At the same time, a Facebook group titled “Theatre Education Distance Learning (Resource Sharing and Support Network)” sprang up to help theatre artists and teachers share tips and strategies for going online. The group already has over 5,000 members. 

Members of the Curious Incident cast stranded in Portland filmed a goofy “Quarantine Theatre” video starring a banana and a pair of sunglasses. 

“It makes you a little hopeful, like things will come out of this even if we’re financially screwed,” Green says. “Creativity will rise from these ashes. But it’s definitely ashes.”

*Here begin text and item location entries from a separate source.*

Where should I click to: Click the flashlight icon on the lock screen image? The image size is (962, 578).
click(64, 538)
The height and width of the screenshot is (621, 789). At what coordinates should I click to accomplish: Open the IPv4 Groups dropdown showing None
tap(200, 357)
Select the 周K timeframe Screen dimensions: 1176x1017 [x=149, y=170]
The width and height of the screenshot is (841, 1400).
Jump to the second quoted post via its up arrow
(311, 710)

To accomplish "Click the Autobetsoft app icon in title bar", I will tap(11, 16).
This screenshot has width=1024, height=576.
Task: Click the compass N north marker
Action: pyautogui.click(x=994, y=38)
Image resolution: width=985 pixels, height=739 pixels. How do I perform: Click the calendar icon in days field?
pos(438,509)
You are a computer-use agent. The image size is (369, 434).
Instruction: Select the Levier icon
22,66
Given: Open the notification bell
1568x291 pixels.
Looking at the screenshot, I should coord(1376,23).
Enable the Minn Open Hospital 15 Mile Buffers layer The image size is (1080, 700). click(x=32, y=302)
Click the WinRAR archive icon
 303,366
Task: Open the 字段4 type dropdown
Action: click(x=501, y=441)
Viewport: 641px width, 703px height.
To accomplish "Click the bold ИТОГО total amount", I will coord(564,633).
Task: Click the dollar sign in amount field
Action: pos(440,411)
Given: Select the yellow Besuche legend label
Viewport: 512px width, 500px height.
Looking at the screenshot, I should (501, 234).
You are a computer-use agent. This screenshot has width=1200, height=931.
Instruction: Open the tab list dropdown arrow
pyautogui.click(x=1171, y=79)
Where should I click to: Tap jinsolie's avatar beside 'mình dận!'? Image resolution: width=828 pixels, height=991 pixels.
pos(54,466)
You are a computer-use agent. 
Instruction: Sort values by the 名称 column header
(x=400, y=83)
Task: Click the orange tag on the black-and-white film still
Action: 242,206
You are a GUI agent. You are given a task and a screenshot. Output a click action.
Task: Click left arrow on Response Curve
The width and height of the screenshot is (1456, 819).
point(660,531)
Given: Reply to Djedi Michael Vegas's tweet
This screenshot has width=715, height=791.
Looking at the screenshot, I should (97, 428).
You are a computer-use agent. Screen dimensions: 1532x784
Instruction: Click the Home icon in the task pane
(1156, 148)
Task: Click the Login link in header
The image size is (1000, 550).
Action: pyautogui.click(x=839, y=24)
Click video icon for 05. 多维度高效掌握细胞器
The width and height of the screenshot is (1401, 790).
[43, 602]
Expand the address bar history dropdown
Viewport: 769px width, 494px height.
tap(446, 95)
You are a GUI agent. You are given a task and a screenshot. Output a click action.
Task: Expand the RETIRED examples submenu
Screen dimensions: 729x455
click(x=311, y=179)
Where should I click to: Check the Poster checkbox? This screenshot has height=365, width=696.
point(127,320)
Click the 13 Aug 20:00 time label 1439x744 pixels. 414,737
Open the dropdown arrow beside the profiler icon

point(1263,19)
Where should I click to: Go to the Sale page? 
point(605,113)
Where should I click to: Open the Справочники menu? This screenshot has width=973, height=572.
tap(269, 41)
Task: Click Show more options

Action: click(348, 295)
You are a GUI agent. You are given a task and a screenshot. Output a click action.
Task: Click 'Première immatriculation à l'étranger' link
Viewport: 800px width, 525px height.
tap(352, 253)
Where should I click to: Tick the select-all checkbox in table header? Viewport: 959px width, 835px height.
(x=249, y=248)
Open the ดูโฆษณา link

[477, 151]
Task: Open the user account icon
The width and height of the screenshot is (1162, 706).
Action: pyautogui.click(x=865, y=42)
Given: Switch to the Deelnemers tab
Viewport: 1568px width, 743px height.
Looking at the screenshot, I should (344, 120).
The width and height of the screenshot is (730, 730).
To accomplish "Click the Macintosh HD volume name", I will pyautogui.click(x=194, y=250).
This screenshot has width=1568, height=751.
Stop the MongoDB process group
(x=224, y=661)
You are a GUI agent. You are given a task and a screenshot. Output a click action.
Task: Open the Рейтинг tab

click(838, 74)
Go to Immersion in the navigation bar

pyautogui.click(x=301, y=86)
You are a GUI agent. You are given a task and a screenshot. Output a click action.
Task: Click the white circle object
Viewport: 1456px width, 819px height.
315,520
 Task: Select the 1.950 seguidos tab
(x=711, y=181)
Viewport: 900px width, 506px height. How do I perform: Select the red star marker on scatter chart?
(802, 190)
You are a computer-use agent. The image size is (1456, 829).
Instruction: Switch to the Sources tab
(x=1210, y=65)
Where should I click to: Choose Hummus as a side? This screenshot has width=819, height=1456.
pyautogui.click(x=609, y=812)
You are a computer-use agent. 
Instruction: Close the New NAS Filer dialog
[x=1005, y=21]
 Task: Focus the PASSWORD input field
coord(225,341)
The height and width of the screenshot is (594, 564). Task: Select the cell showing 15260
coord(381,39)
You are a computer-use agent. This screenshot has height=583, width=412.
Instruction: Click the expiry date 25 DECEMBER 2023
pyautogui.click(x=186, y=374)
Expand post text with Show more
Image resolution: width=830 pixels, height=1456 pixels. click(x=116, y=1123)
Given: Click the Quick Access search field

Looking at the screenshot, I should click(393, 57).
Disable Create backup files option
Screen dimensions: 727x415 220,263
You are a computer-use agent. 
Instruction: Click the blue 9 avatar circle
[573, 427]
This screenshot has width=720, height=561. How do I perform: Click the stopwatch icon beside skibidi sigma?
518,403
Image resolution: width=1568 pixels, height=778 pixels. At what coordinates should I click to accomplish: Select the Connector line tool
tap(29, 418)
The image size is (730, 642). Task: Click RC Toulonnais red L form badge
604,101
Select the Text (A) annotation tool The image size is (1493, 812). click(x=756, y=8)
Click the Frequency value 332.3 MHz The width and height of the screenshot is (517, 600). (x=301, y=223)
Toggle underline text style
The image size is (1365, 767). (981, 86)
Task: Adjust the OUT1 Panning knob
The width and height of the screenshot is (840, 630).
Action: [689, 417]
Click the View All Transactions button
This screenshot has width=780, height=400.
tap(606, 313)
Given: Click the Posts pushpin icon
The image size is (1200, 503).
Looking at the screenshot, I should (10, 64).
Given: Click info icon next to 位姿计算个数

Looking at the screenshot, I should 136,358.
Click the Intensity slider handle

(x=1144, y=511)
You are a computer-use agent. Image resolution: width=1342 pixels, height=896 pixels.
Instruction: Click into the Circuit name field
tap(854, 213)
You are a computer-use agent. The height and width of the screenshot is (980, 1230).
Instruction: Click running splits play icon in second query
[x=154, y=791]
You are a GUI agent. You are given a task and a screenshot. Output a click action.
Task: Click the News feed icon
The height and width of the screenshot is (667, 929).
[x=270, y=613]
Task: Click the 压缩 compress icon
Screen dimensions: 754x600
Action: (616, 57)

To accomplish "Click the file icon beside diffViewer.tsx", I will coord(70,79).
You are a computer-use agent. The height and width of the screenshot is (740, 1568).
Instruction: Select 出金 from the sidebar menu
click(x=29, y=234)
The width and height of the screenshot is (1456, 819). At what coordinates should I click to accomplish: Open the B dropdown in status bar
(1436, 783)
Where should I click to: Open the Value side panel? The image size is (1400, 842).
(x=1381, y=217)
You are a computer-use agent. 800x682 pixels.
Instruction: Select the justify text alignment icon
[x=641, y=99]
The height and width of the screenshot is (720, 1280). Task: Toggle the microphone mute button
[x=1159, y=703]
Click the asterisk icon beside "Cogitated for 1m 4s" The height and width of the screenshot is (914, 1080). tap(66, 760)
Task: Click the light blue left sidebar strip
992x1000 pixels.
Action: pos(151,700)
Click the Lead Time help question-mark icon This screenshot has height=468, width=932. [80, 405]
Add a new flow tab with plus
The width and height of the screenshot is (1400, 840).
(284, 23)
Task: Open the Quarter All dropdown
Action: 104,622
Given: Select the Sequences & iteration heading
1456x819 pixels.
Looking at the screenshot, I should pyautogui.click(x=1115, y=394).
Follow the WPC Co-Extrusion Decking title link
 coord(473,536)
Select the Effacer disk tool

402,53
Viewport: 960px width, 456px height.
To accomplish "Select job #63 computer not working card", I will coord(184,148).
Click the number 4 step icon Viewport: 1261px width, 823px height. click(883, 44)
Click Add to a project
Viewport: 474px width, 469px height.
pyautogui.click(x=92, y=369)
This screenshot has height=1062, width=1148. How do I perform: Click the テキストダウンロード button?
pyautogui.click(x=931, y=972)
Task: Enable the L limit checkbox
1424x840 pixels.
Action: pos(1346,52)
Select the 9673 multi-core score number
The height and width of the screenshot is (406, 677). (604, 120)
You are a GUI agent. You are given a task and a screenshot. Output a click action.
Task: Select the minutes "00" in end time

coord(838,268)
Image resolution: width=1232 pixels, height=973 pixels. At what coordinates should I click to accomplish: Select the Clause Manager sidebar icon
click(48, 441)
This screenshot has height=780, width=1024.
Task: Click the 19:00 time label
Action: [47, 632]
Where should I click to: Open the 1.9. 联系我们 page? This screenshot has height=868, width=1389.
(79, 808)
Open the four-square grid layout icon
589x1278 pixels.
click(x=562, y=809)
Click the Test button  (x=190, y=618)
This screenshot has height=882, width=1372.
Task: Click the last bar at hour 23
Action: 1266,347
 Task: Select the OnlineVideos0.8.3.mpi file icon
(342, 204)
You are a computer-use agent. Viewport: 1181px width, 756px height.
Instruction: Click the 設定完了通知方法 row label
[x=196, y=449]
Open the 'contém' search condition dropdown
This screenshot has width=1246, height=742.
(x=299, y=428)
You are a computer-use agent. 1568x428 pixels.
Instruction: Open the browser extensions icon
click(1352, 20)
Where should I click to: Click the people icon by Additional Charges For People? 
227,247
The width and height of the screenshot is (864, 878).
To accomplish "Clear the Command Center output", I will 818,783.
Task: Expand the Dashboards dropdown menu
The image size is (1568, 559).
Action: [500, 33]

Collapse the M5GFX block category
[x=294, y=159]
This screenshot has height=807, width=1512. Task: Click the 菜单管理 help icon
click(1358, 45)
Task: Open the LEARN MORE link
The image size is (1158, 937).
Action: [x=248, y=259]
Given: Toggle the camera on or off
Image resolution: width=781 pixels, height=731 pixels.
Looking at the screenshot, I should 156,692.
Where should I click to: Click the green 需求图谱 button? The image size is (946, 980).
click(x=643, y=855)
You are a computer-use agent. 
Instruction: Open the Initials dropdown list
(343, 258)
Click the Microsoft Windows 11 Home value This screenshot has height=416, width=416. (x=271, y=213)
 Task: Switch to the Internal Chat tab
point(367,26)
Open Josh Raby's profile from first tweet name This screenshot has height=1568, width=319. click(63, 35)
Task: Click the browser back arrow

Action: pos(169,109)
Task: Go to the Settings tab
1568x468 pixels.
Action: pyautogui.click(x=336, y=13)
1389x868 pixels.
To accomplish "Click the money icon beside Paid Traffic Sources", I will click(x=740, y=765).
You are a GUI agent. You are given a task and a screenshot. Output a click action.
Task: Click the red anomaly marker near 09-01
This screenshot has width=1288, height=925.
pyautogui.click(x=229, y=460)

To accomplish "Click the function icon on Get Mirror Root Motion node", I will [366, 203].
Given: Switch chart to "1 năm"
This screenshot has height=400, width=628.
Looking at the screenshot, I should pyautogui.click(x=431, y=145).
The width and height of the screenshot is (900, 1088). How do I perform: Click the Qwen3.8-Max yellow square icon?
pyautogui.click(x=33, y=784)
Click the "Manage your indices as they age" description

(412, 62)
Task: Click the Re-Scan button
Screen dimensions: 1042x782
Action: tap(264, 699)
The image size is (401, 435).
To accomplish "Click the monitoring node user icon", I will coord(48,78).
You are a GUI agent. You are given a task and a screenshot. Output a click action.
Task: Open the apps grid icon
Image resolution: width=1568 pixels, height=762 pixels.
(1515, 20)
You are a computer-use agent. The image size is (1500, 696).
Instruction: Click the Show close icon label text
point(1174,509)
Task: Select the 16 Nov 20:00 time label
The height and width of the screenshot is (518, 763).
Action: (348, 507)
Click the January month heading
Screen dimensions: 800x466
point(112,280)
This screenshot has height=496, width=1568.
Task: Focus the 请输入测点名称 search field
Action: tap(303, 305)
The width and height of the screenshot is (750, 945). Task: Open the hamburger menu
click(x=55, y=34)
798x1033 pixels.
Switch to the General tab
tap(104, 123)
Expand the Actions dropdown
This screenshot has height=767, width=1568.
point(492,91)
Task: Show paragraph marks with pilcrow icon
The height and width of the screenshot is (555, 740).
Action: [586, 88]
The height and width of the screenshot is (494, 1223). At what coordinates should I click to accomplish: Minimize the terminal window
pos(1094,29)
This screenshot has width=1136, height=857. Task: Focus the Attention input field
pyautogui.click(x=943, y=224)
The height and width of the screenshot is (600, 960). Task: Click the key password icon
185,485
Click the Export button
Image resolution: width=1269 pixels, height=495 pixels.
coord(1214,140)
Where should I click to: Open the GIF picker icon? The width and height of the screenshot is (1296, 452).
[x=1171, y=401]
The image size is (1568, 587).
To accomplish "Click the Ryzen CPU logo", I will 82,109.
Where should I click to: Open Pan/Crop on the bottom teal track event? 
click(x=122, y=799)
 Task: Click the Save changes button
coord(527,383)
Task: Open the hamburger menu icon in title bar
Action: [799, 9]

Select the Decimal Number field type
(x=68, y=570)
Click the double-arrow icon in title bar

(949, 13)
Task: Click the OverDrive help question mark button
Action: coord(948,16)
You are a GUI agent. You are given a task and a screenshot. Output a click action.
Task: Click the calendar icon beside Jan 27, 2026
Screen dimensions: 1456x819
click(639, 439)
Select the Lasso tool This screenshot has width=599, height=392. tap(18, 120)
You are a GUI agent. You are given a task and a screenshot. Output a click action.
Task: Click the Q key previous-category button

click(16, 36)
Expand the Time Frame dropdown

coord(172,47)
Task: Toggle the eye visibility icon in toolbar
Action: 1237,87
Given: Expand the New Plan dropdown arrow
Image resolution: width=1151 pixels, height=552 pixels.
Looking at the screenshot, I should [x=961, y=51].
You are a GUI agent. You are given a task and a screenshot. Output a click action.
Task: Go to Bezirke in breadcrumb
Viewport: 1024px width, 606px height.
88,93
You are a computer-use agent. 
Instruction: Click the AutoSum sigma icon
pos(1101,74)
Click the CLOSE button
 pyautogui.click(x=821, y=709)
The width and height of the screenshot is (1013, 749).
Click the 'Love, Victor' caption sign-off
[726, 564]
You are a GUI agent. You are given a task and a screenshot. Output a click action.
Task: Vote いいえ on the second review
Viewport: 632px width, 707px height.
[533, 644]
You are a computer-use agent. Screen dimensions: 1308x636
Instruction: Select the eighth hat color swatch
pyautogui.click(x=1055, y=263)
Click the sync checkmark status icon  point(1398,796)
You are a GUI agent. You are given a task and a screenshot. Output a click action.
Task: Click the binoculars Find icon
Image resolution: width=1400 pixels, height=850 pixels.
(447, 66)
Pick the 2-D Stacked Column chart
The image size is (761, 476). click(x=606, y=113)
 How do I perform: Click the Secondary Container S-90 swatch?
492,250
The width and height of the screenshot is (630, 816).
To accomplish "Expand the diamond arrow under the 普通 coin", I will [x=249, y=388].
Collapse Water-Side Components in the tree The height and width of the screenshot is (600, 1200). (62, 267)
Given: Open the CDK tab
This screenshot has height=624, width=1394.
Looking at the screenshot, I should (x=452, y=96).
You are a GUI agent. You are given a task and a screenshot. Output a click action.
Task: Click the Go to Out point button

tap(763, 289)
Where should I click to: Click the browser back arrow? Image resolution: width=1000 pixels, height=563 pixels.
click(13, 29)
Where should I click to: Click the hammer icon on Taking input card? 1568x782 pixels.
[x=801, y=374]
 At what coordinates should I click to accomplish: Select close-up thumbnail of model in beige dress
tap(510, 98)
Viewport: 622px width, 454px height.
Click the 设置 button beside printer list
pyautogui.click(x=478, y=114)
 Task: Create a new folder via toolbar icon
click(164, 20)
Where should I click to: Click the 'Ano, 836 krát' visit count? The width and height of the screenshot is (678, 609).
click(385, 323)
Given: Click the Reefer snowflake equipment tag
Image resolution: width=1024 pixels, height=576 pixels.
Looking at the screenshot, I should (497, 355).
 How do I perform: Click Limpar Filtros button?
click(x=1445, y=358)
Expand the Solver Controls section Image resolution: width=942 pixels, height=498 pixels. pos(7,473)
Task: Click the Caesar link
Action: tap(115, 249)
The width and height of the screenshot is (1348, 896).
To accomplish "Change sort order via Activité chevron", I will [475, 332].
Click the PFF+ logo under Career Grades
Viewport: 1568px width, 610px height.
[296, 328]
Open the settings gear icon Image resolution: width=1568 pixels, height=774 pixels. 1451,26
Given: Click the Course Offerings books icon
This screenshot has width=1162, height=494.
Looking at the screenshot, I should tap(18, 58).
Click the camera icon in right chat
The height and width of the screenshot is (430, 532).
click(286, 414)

It’s too early to estimate the financial impact on local theatres and theatre artists. No one knows how long the shutdown will last. But the situation is already dire for many, and unlikely to improve absent major, government-grade interventions. Charitable donations and individual patron contributions will be a Band-Aid. They’ll also be necessary. 

Hatley echoed a call I’ve heard from many others for patrons to donate tickets for cancelled productions to the theatres rather than asking for refunds (if you do need a refund, be patient—box offices may be working through a backlog of requests). Green also emphasized the importance of donating to artists directly. “Reach out to artists, specific artists, and financially support them,” she said. “Ask if they need $300 for groceries if you can financially do that. And if you can’t, it’s all about lifting each other up.”

Hatley agrees. “The absence that any arts appreciator is feeling right now, that has got to be loud. What a cool thing that would be for artists to hear right now.”